### DATA SHOWN:
____________________

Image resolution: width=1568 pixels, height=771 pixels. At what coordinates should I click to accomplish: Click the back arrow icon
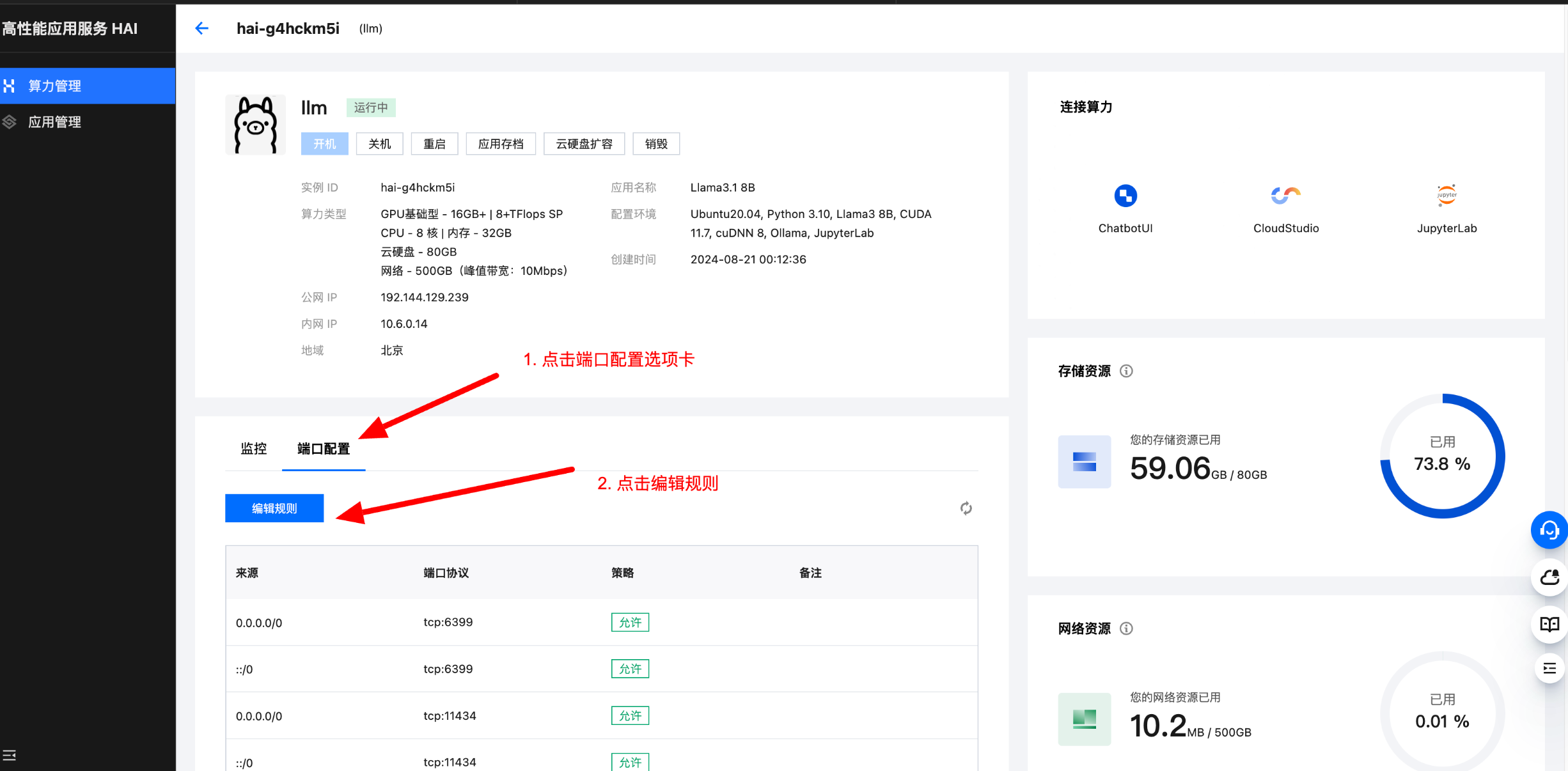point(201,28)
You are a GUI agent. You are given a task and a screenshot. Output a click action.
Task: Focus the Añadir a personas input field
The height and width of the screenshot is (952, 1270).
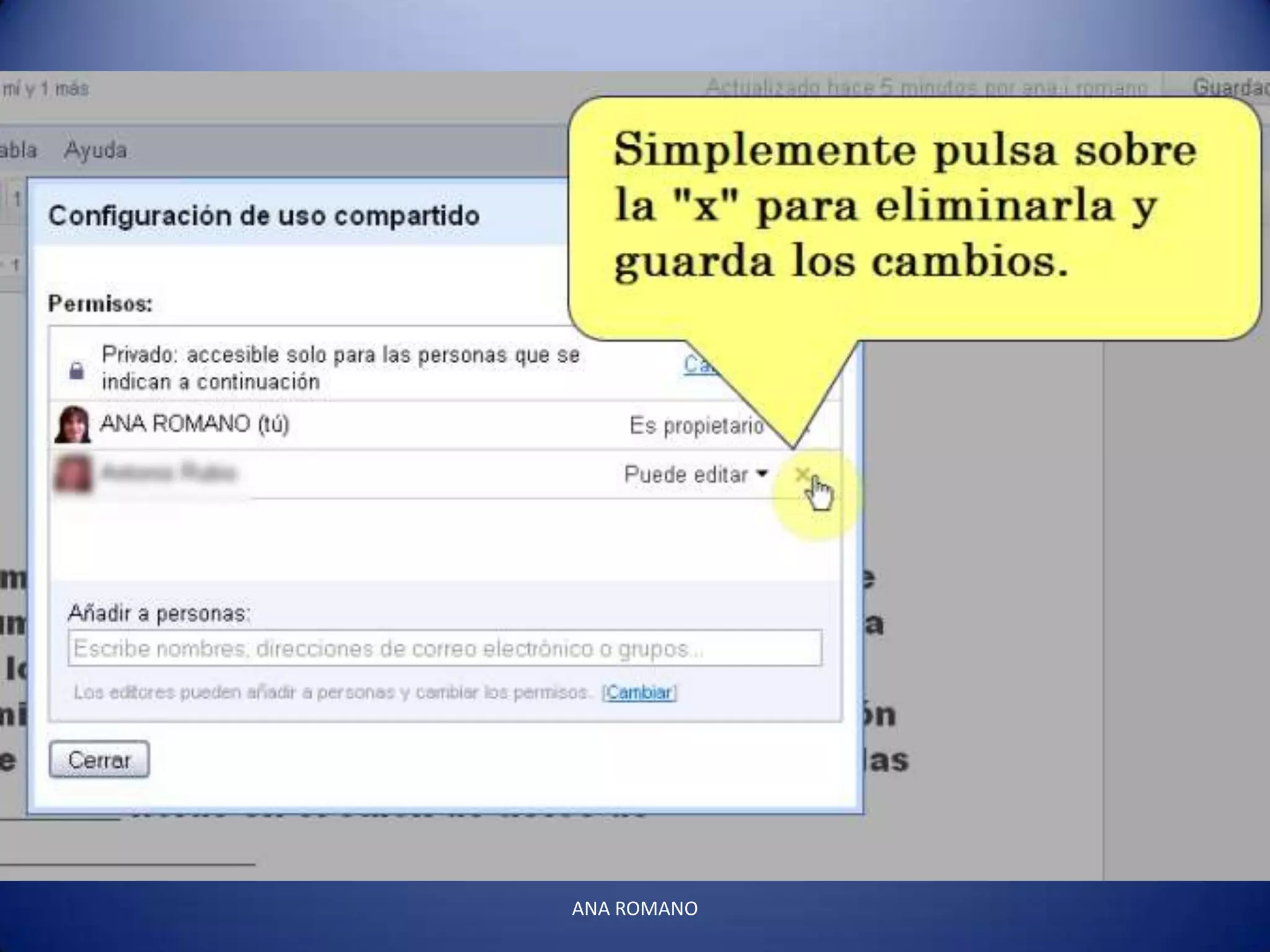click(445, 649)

____________________

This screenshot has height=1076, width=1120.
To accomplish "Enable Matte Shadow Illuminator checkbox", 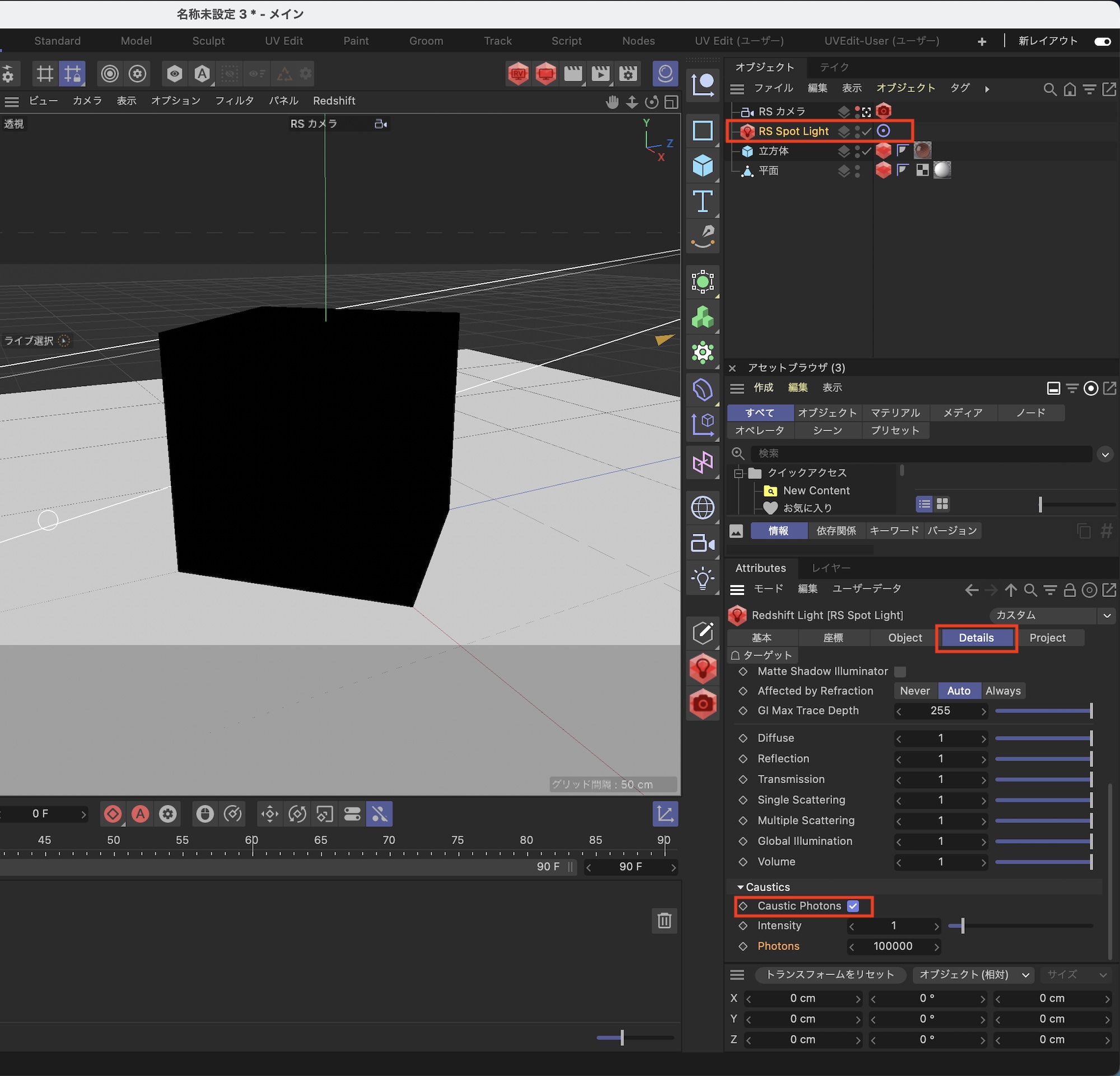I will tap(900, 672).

____________________

### YOUR GOAL:
For the entries above, print exactly the lines between the one with "Image resolution: width=1568" and the one with "You are a GUI", inclusive, with no pictures.

### EXERCISE SOLUTION:
Image resolution: width=1568 pixels, height=771 pixels. At what coordinates should I click to accomplish: Click the back arrow icon
point(201,28)
You are a GUI agent. You are given a task and a screenshot. Output a click action.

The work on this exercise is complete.